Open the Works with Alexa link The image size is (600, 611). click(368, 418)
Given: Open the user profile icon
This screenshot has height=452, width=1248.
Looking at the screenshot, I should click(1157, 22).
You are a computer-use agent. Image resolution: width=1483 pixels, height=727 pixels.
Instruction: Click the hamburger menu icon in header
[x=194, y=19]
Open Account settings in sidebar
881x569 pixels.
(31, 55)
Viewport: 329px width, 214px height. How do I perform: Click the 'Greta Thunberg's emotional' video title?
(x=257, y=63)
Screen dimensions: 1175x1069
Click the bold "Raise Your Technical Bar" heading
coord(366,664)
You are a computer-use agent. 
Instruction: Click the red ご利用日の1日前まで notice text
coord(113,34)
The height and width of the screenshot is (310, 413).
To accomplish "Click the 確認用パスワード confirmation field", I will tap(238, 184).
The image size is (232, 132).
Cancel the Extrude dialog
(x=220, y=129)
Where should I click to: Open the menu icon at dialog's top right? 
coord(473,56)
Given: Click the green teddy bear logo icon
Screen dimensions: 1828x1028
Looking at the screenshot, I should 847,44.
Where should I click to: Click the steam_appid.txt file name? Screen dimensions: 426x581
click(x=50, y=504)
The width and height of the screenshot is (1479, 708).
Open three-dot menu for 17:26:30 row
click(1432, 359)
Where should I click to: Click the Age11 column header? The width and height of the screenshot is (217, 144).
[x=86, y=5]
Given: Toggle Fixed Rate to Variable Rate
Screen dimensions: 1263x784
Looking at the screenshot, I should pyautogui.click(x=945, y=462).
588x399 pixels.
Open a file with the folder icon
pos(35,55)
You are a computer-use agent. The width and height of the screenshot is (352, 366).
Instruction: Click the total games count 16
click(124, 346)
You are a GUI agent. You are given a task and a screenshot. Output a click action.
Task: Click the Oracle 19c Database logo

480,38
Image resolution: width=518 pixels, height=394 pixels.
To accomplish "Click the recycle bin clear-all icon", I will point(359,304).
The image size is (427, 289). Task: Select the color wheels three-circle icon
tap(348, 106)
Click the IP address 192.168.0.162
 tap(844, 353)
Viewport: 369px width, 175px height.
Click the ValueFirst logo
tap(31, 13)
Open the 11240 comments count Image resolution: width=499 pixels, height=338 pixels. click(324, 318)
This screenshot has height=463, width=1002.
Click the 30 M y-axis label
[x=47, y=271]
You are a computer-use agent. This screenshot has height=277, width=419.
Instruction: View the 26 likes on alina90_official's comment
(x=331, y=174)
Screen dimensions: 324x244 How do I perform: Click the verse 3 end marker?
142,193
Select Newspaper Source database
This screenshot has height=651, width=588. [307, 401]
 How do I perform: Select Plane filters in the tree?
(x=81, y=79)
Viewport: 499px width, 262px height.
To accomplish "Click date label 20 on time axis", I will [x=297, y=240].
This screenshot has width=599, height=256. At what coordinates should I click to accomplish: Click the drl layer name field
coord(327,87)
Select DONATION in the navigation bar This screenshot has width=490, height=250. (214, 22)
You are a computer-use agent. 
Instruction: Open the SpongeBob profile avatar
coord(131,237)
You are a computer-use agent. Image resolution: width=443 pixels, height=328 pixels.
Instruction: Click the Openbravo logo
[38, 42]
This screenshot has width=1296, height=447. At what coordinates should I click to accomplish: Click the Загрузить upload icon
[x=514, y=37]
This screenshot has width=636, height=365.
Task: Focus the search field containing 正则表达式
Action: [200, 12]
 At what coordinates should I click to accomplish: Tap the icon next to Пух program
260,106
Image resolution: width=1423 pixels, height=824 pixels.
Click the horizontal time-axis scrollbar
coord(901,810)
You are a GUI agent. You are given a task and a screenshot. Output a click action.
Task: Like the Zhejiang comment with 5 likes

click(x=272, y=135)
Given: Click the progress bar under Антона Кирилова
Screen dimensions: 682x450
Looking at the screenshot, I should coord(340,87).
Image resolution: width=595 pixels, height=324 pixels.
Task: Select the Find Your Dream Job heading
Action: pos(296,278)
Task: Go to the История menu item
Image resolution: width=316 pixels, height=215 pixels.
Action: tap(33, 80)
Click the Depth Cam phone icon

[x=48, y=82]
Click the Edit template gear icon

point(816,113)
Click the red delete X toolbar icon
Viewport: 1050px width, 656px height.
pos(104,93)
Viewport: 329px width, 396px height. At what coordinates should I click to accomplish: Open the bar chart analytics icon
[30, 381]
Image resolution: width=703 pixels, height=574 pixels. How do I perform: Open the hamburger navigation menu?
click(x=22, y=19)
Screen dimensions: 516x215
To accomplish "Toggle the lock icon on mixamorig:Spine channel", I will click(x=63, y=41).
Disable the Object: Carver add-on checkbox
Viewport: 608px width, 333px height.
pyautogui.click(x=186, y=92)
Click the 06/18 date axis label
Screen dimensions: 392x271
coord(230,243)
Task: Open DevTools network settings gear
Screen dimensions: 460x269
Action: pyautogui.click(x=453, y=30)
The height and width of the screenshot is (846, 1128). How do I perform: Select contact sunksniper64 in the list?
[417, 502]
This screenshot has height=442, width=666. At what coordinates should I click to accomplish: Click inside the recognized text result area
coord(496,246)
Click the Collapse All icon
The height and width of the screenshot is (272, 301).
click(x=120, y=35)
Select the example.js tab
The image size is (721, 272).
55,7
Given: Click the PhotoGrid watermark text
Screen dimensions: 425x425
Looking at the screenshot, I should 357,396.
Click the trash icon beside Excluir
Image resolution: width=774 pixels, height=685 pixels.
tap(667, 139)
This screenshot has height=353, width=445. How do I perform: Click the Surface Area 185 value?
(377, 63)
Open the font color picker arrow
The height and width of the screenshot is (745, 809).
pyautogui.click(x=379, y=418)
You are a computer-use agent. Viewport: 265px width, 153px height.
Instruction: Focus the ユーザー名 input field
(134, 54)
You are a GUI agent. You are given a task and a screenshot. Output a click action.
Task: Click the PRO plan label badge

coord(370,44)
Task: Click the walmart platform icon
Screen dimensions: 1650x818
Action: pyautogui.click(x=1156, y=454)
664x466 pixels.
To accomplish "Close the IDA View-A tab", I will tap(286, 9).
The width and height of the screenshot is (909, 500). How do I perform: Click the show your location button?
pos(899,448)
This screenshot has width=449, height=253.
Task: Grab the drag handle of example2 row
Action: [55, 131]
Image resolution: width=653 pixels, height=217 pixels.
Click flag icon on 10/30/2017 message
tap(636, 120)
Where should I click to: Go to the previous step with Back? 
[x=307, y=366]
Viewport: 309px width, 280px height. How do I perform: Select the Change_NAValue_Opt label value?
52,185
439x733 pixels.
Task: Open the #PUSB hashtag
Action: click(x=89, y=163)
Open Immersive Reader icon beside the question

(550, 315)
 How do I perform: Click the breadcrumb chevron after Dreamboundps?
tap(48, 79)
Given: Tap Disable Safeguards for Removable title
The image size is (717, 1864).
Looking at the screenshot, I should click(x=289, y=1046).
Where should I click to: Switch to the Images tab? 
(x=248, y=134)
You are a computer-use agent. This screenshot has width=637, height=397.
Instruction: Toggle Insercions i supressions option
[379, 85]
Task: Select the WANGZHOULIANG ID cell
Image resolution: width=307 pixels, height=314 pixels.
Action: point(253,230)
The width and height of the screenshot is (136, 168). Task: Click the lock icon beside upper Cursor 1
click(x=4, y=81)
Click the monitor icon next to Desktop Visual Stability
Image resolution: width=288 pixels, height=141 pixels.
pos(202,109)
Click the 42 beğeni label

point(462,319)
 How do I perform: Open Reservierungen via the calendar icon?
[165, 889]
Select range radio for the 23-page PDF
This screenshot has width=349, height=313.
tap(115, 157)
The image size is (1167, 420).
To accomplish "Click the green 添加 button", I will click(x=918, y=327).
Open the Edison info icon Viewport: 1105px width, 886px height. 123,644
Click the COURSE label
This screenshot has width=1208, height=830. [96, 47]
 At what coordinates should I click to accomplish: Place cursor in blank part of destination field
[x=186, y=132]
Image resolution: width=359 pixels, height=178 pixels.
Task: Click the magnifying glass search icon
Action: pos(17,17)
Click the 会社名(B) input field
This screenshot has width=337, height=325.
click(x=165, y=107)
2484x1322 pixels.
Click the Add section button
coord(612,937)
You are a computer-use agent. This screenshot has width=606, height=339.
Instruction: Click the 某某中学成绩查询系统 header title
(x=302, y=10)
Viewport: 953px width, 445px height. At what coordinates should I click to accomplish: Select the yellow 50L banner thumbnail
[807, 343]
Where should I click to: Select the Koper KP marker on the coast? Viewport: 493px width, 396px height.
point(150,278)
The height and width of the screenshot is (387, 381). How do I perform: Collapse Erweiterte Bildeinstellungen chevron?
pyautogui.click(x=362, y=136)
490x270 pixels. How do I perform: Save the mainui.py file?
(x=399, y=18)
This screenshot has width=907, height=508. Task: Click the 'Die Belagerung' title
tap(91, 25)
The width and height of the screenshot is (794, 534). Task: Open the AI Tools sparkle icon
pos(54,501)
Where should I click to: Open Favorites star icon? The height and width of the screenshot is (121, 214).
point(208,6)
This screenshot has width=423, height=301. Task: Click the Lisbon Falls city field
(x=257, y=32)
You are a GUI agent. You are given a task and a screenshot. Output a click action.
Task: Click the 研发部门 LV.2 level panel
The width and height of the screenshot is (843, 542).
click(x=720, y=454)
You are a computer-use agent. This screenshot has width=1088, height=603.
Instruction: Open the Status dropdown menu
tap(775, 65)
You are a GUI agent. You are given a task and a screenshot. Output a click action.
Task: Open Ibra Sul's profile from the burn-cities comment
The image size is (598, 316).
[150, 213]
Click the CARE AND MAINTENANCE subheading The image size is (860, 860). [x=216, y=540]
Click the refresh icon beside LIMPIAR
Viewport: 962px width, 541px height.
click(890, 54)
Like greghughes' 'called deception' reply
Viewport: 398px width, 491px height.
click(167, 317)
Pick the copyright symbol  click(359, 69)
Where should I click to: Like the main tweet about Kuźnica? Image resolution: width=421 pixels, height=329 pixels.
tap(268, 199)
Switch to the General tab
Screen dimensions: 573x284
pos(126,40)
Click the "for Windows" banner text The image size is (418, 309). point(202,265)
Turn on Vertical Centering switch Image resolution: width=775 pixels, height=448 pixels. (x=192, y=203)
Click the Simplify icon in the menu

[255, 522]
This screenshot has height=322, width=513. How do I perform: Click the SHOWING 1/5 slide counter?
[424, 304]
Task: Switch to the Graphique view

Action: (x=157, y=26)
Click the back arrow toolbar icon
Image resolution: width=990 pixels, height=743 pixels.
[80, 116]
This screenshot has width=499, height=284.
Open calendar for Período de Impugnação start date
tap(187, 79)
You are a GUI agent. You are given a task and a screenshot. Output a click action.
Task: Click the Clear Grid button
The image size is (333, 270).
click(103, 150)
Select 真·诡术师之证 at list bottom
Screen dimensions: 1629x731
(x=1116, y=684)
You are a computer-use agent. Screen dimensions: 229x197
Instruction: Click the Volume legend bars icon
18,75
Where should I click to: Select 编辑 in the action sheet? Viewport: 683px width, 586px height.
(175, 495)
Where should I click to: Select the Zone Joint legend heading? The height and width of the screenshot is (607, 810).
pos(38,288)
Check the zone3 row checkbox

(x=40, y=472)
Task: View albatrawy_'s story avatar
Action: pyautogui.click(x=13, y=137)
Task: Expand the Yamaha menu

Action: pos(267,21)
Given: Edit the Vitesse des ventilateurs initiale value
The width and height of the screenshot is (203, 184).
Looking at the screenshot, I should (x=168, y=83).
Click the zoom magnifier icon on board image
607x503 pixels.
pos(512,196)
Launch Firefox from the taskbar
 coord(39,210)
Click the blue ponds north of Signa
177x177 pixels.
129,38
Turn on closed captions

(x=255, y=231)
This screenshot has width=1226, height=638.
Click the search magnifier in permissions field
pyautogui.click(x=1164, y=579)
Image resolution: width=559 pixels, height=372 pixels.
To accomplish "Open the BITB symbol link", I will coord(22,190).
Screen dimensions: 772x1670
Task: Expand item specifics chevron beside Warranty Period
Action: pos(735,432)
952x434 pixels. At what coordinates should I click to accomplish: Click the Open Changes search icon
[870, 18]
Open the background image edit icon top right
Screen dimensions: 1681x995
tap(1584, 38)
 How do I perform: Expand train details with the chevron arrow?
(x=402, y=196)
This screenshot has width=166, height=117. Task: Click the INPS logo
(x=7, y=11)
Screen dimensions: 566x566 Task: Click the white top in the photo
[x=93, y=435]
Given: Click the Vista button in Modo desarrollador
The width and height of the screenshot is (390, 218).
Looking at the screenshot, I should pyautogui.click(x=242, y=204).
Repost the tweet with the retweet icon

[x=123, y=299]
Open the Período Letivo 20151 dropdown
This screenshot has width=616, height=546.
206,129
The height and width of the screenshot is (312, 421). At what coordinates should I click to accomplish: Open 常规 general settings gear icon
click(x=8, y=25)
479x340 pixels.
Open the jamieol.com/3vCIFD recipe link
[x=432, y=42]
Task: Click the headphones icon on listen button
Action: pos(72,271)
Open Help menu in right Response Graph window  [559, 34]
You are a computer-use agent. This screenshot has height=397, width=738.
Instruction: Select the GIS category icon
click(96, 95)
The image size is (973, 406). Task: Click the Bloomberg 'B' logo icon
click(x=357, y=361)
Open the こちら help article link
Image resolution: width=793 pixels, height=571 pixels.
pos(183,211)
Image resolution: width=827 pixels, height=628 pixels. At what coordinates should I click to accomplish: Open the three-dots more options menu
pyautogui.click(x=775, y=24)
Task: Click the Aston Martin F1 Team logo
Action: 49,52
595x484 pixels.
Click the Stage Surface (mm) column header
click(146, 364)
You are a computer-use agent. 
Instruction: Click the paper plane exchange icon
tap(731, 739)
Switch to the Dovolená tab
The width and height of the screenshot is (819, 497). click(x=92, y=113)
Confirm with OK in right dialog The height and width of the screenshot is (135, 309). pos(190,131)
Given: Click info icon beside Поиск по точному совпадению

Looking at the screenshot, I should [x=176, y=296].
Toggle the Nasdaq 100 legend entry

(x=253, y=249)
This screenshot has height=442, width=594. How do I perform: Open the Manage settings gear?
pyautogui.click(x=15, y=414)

• Exercise directions:
Quote every line from the line containing "This screenshot has height=442, width=594." through the closing line of the listing, including both.

• Your solution:
This screenshot has height=442, width=594. How do I perform: Open the Manage settings gear?
pyautogui.click(x=15, y=414)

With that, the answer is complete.